Right now, a preference for minimum touch points is happening across the industry. There seems to be a generational shift from interacting with human beings to interacting through chatbots. But customers still want options, so you make as many venues as possible available for support—call center, portal, and chatbots. We also have people who proactively reach out to clients before they have issues. But the trend is to have as few touchpoints as possible and a self-service option to get support without engaging a human.
How is customer support changing at SteelCloud?
Perhaps the most significant change is that we are taking our own medicine. We are automating parts of our service using Jira Software to enable customers (especially the ones who prefer not to interact with support team members) to help themselves and manage their tickets. Let’s say a customer has an enhancement request. Now they can tell the chatbot their issue; as they are typing, the knowledge base will provide information before a ticket is submitted. Then if further help is needed, they can submit and track the ticket as it moves through the company from support to QA to development.
As clients begin to scale, how important is customer support?

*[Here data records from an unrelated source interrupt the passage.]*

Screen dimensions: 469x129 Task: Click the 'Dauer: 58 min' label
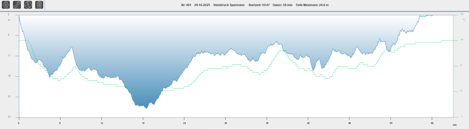(282, 5)
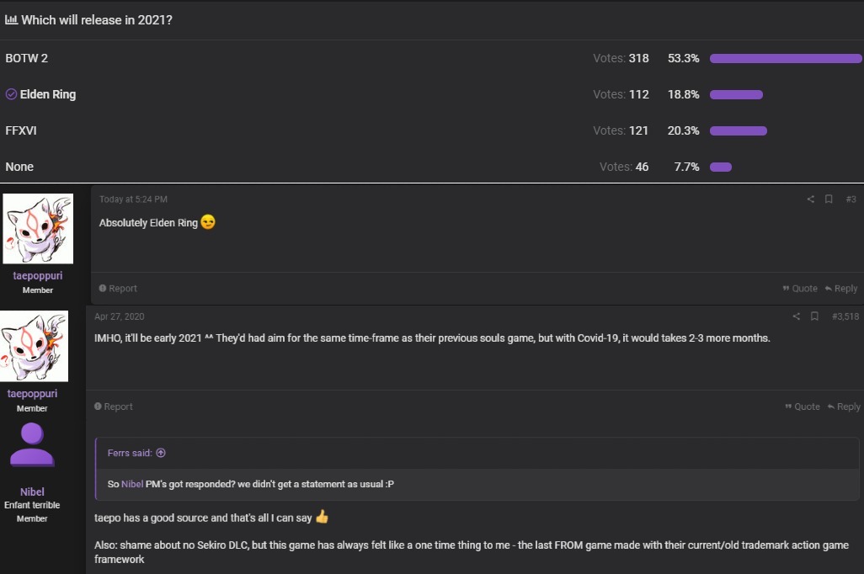864x574 pixels.
Task: Open the Nibel username link in the sidebar
Action: click(x=32, y=492)
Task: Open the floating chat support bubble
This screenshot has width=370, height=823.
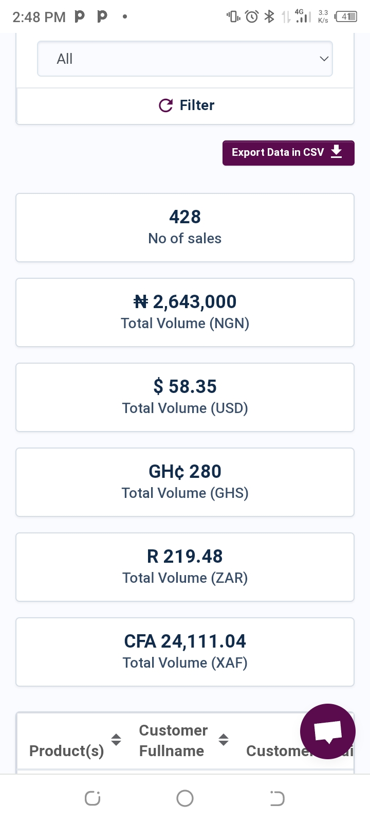Action: tap(328, 731)
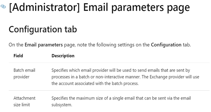Click bold Email parameters text in the intro sentence

pyautogui.click(x=44, y=45)
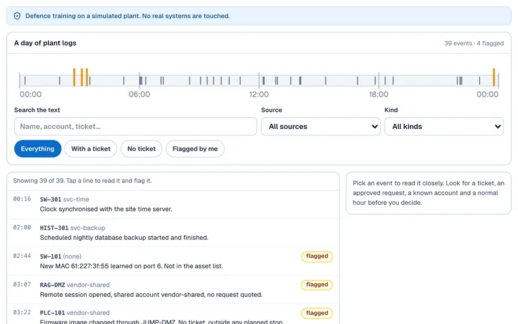Toggle the With a ticket filter
The height and width of the screenshot is (324, 518).
point(91,149)
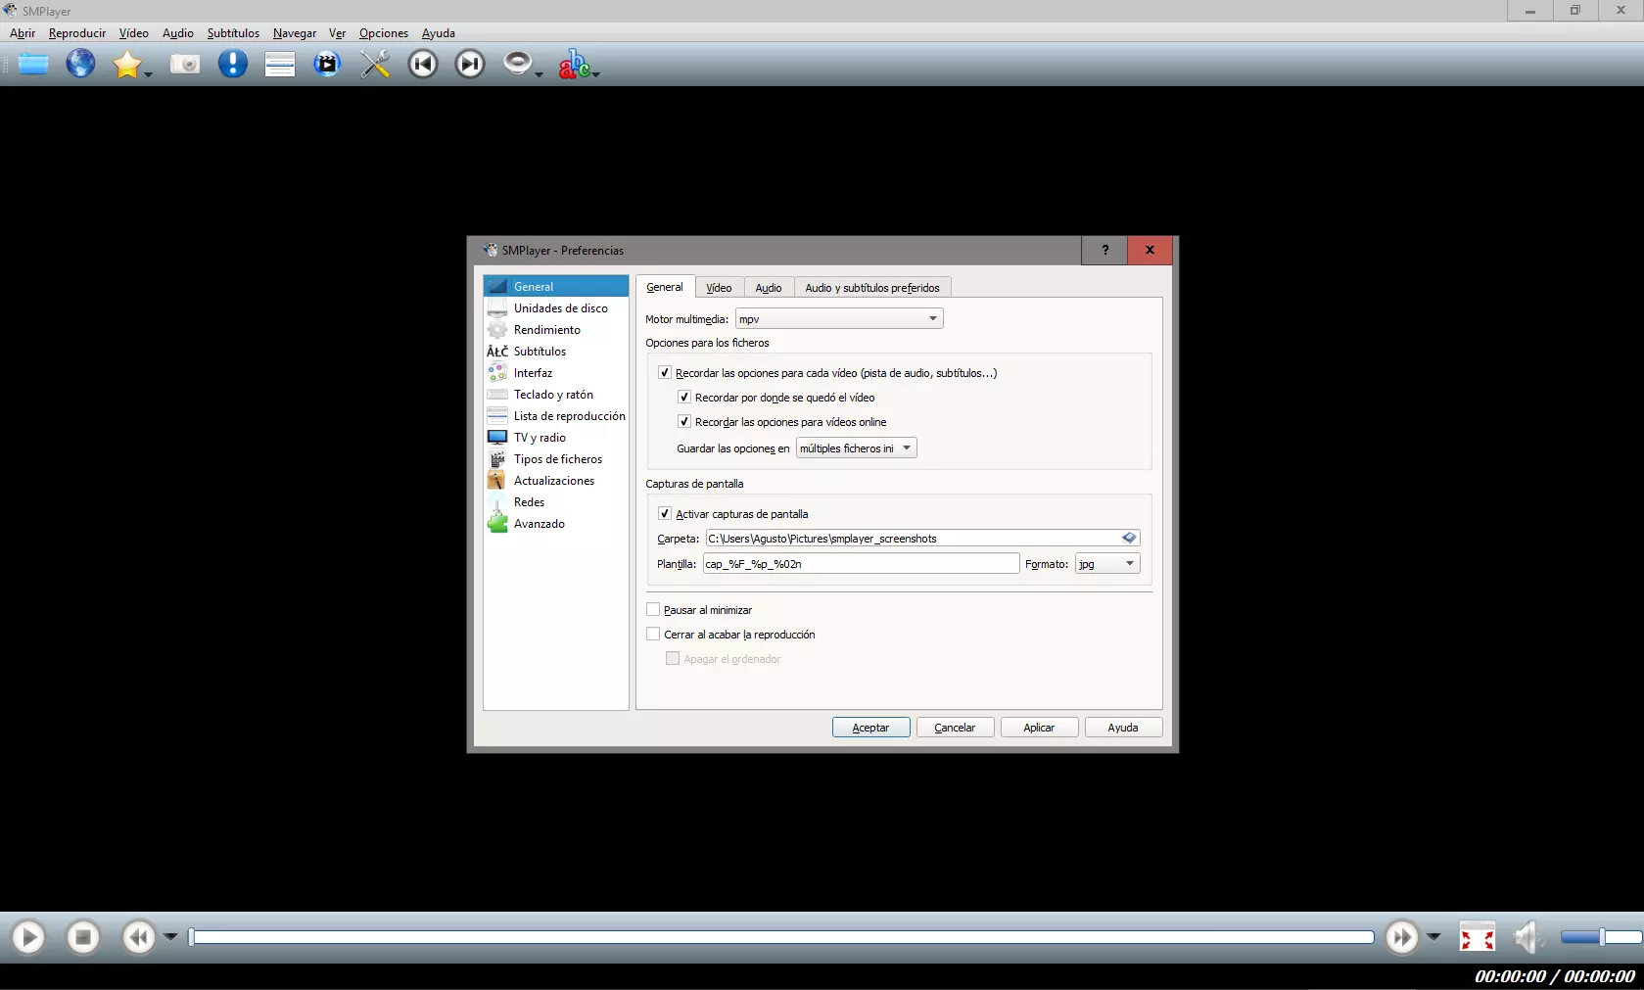This screenshot has height=990, width=1644.
Task: Click the favorites star icon
Action: [126, 65]
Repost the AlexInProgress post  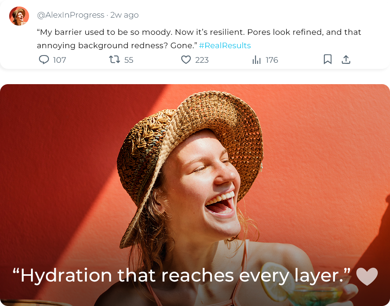(x=114, y=60)
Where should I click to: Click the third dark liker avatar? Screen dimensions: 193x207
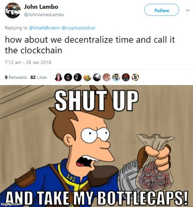(x=78, y=77)
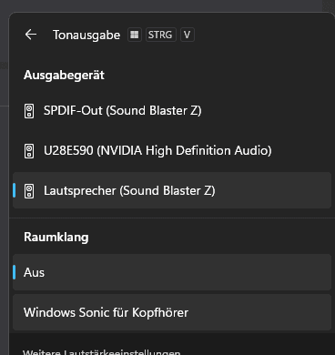
Task: Click empty header area right of V badge
Action: [x=264, y=35]
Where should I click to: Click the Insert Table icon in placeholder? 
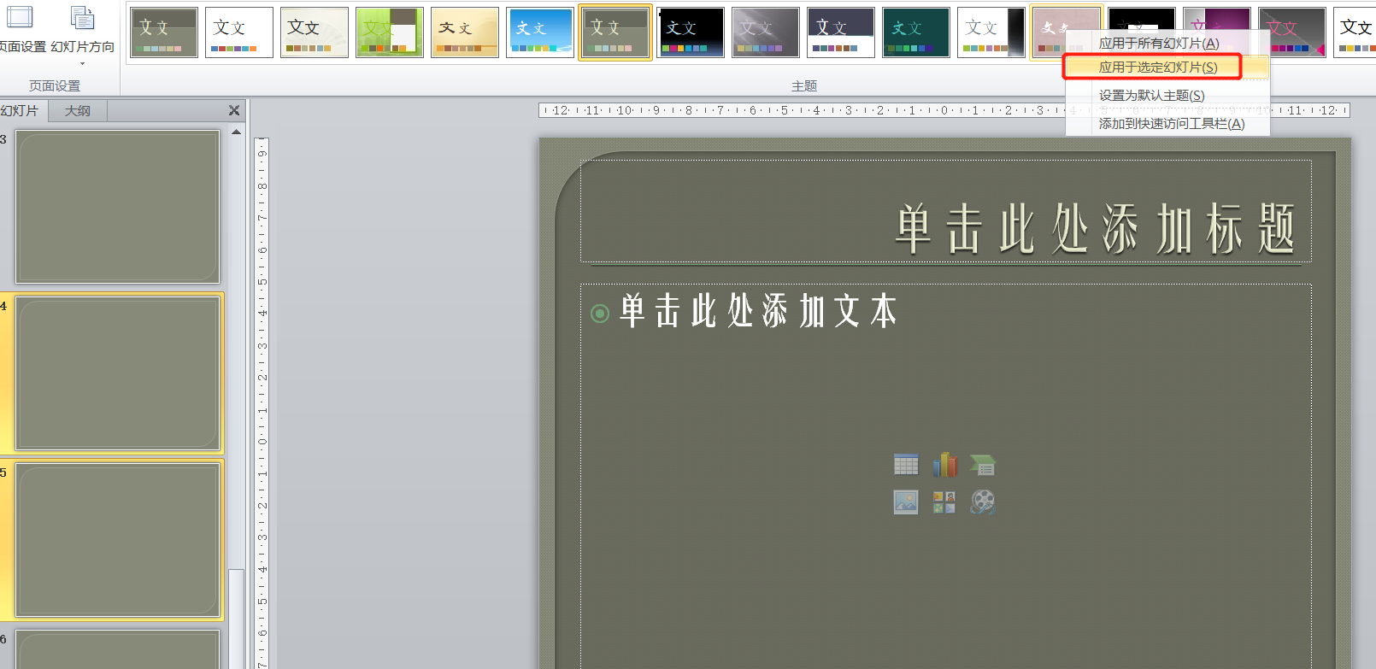click(906, 465)
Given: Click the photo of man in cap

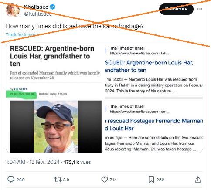Looking at the screenshot, I should [56, 126].
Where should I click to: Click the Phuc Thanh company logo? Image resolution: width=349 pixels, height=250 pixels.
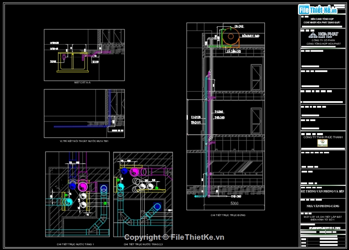tap(323, 143)
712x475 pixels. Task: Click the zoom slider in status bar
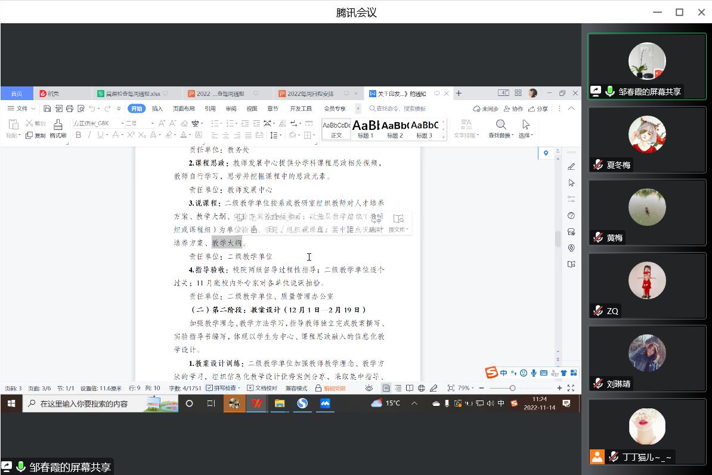[x=512, y=388]
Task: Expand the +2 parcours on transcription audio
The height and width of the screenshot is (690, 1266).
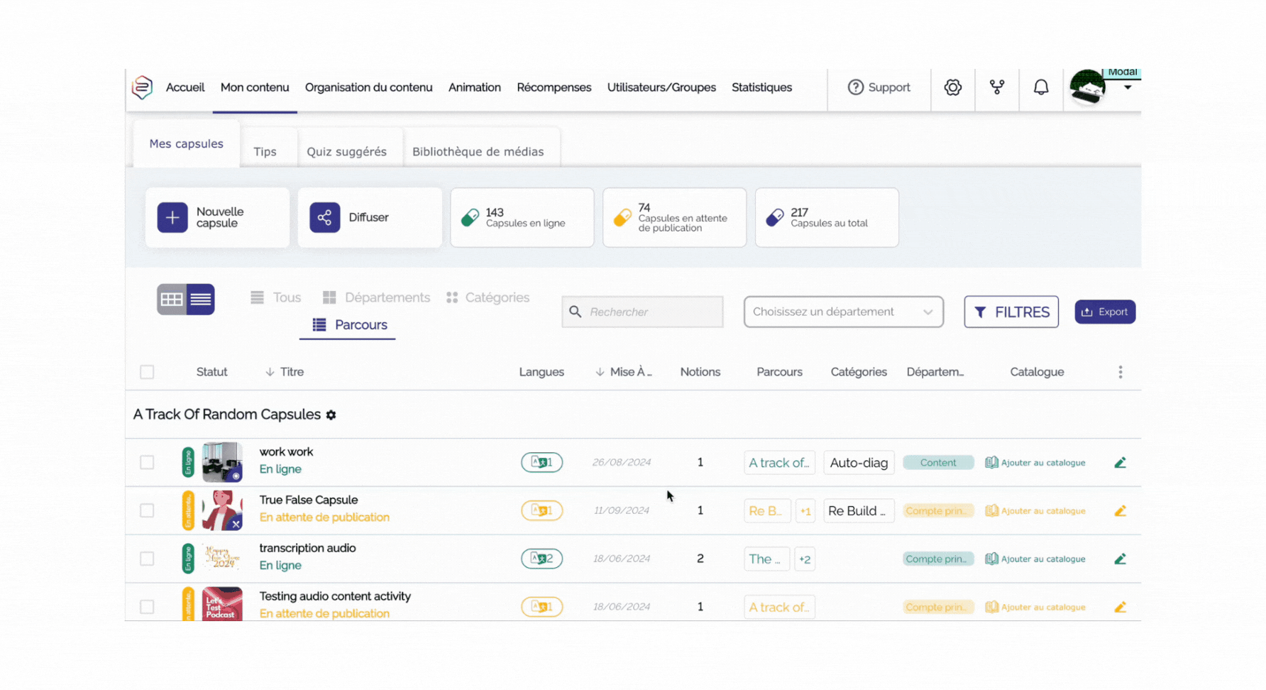Action: [x=804, y=559]
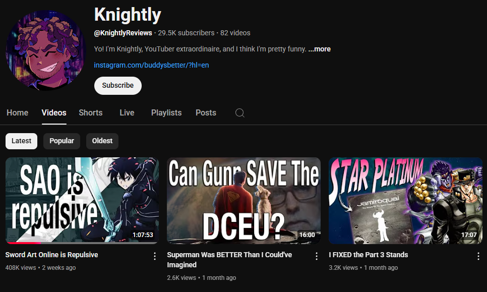
Task: Open the three-dot menu for Superman video
Action: click(317, 256)
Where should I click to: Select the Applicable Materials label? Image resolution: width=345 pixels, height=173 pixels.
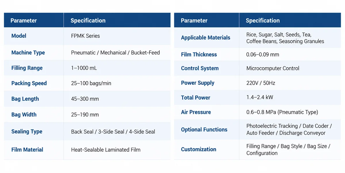pyautogui.click(x=206, y=37)
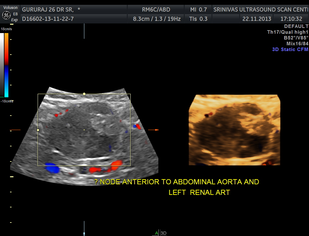
Task: Click the exam date 22.11.2013
Action: pyautogui.click(x=257, y=19)
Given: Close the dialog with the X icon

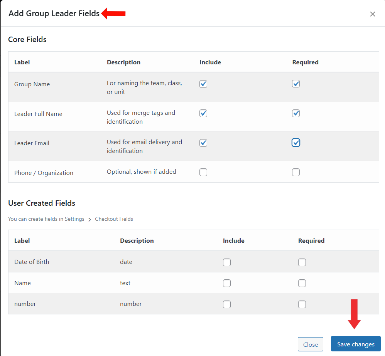Looking at the screenshot, I should [372, 14].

Customer support is critical for client scaling. Almost every software product is renewal based. ConfigOS must work in the customers’ environment, or they will not get the benefit and will not renew. So, it’s critical to help make sure their goals are achieved. ConfigOS is easy to use but often deployed in complex environments. We will help create scripts to tailor ConfigOS to their environment. They get a set-it-and-forget-it product specific to their needs, and we get a renewal. It’s a win-win.
This kind of interaction is critical, by the way. Human beings can think like detectives. If you can figure out why that endpoint is never compliant and fix it, the user is now freer. With the additional latitude they get from an automated solution, they are freer to do the detective work.
How do you act on recommendations and feedback?
Let’s preface this by saying we don’t want to end up like Walmart with a bottomless suggestion box. We want customers to know we take their suggestions seriously. We have our product manager talk to them. We will coordinate with sales. And we will integrate the change into the product. We want enhancements that are beneficial to everyone. We use Agile methodology for our process, breaking sprints into tasks and integrating changes quickly.
Are there any shortcuts you recommend for dealing with STIG and CIS benchmarks?
Of course, the best shortcut is automation. And ConfigOS is the best because it is a complete, easy-to-configure-and-use, set-it-and-forget-it solution. But the top hack that ConfigOS pulls off is how once configured, it replicates your expertise throughout the organization. Every iteration is a reflection of you and the specificities of your system.
When it comes to making lightbulbs go off in customers’ heads, the best ConfigOS hack is installing it and remediating something. Not that long ago, we had a two-hour meeting with a prospect. Like many we talk to, they had been burned by automation software before and were very skeptical of us. So, without warning, they brought two servers to the meeting, plopped them on the conference room table, and challenged us to STIG them while we were there. We did. They saw the immediate impact it makes on their system. And they are now customers.
What’s next at SteelCloud?
We are intensifying our work around CIS standards with a full-time employee releasing new content weekly. We are also busy with enhancement on self-service, creating training videos, and getting RFPs that will be critical to its success.
Finally, what excites you about your job?
I love to solve problems. I like puzzles and Sudoku and challenges like that. And customer support offers a constant supply of new mysteries to solve. It gives you fine-tuned understanding of the product and the industry. It’s like being an explorer and breaking new ground in security. There are so many aspects of what I do that speak to my passions. It’s well suited to me and, I hope, visa versa.
When Brian is not attending to customer service needs, you’ll find him on his farmette in the Shenandoah Valley, attending to his wife, two sons, two dogs, a rabbit, geese, chickens, apple trees, and berries. He commutes over an hour in each direction, giving him time to either prepare for the day ahead or shift into home life for the kind of work/life balance that makes SteelCloud a great place to work.